Scenes from Provincial Life
Description
$25.95
ISBN 0-88750-858-8
DDC C813'.54
Author
Publisher
Year
Contributor
Christy Conte is a business analyst and entrepreneur in Ajax, Ontario.
Review
A general unspecified pessimism seems to be the most noticeable feature
of this book. Even the environments in which these six stories are
played out—the Canadian prairie, a tired feudal English village, a
small dusty Texas town—are geographically emotionless places.
Givner touches on a number of themes: loneliness, middle-class
paranoia, ruthless ambition, and the unhappy lot of the biographer. In
the title story, homophobic provincialism, in the form of newspaper
clippings, interrupts the lonely life of Chris, a writer. So pervasive
are the messages of hate contained in the local papers that Chris is
paralyzed by fear when he spontaneously embraces a child in a gesture of
commiseration over the latter’s stopped music lessons. In one final
perfect irony, Chris calls a hotline for comfort—only to hear a
recorded message.
Givner spends a lot of time considering the life of the writer, and at
times such introspection is tedious for the casual reader. In
“Svava’s Notebook,” ruthlessness is rationalized as a sacrifice
for the cause of art. In “Short Story with Footnotes,” the blurred
line between biographer and subject is interestingly highlighted by the
use of footnotes. (Does one annotate one’s own memories?) Names,
places, and events fade in and out of the reader’s view, as they
surely must when the biographer examines another’s life in bits of
paper and conversation. Ultimately, when Givner’s biographer completes
a major work, she is all but destroyed. She is no longer a person, but a
book.
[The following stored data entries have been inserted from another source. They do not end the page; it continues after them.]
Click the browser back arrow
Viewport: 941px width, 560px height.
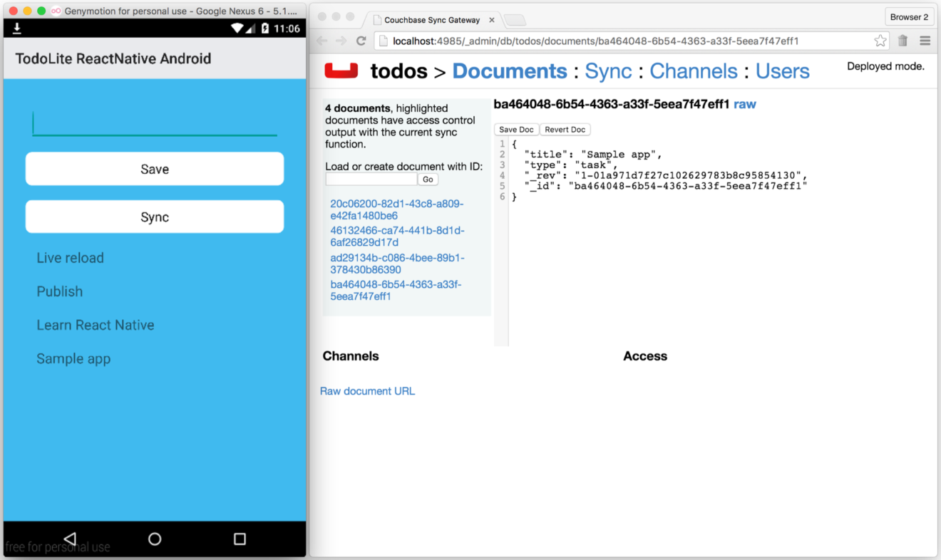click(x=322, y=41)
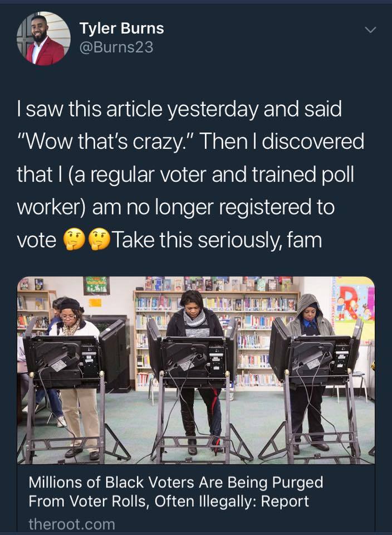The height and width of the screenshot is (535, 392).
Task: Open the @Burns23 handle
Action: click(x=116, y=47)
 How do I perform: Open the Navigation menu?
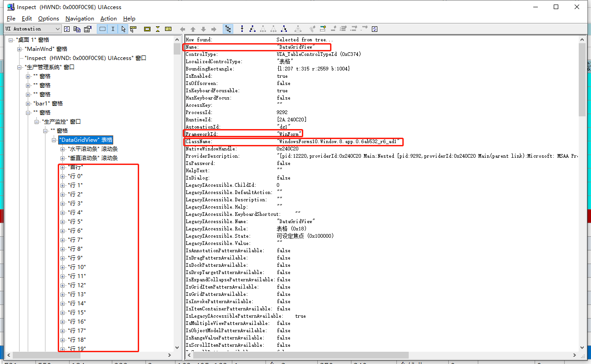(80, 19)
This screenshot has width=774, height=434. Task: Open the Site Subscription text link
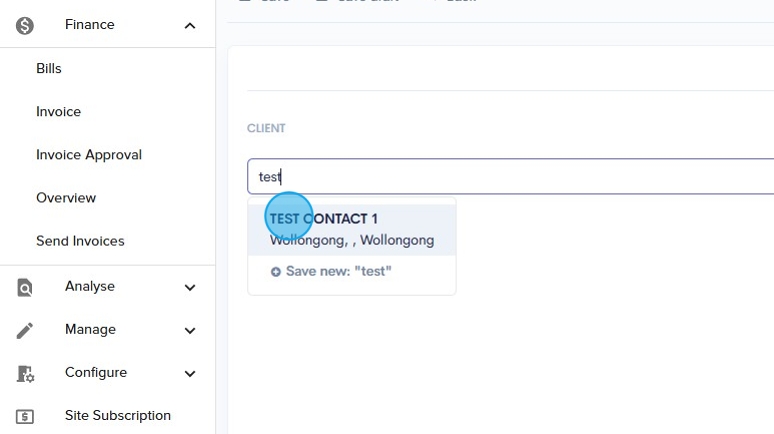pyautogui.click(x=118, y=416)
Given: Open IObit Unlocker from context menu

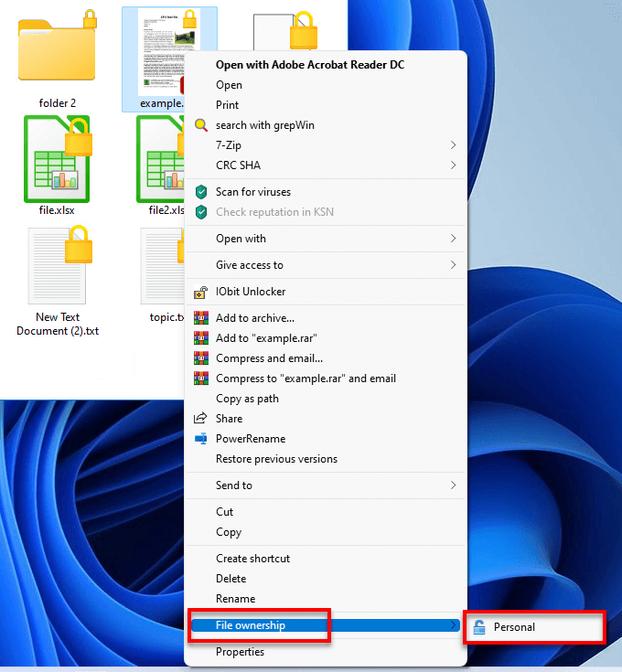Looking at the screenshot, I should 251,292.
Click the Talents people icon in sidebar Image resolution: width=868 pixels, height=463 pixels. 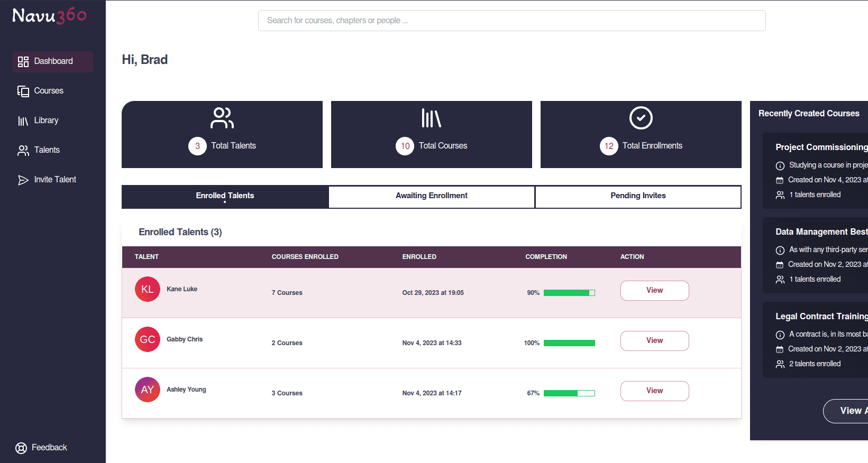pos(23,151)
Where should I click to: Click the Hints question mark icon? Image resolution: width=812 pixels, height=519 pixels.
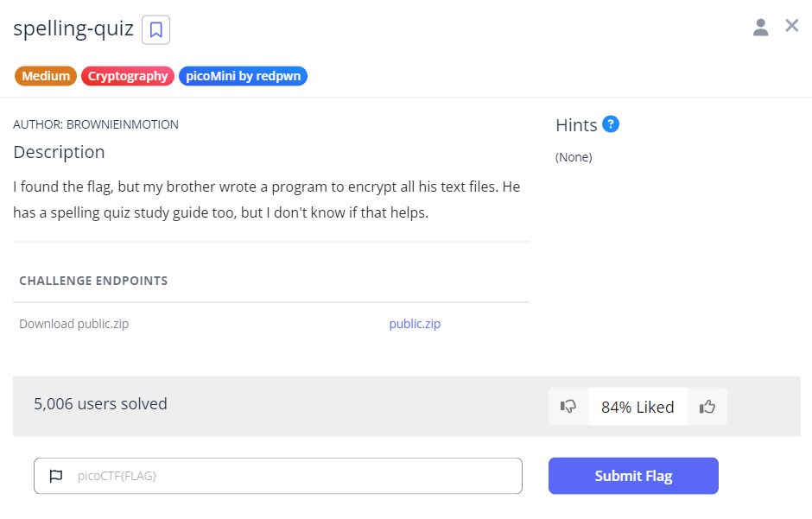click(x=611, y=124)
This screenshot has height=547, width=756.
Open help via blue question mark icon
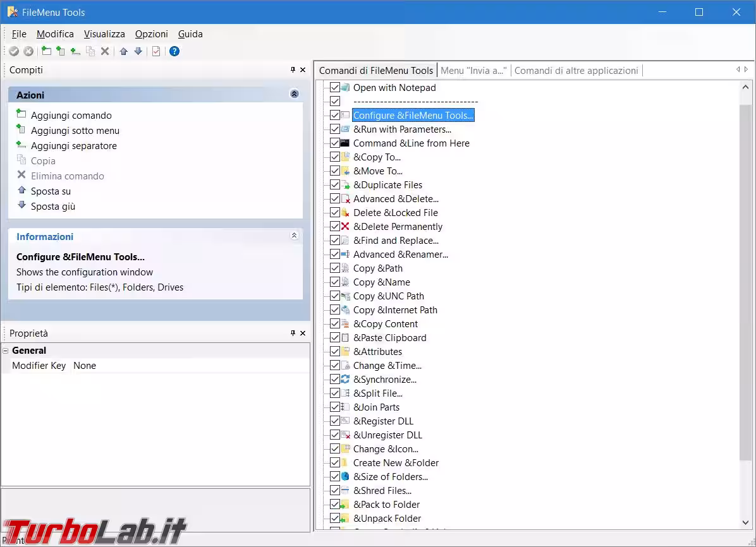pos(174,51)
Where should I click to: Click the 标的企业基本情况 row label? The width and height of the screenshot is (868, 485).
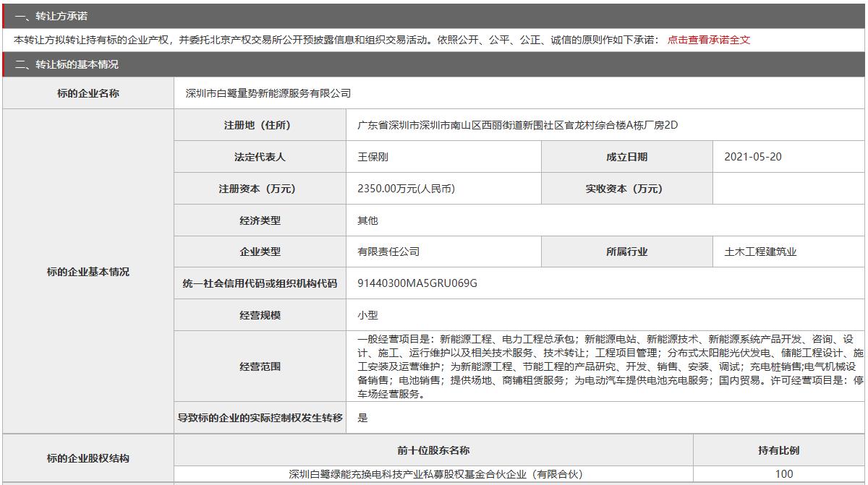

In one final dismal turn, Givner’s martyred writer joyfully
anticipates the chance to do it all over again in an upcoming project.
Givner, we are told, sees fiction as a special kind of nonfiction and,
consequently, her stories are not so much expressed as they are
documented. This collection will be of interest to those curious about
the world of the writer, however dismal and destructive it may be.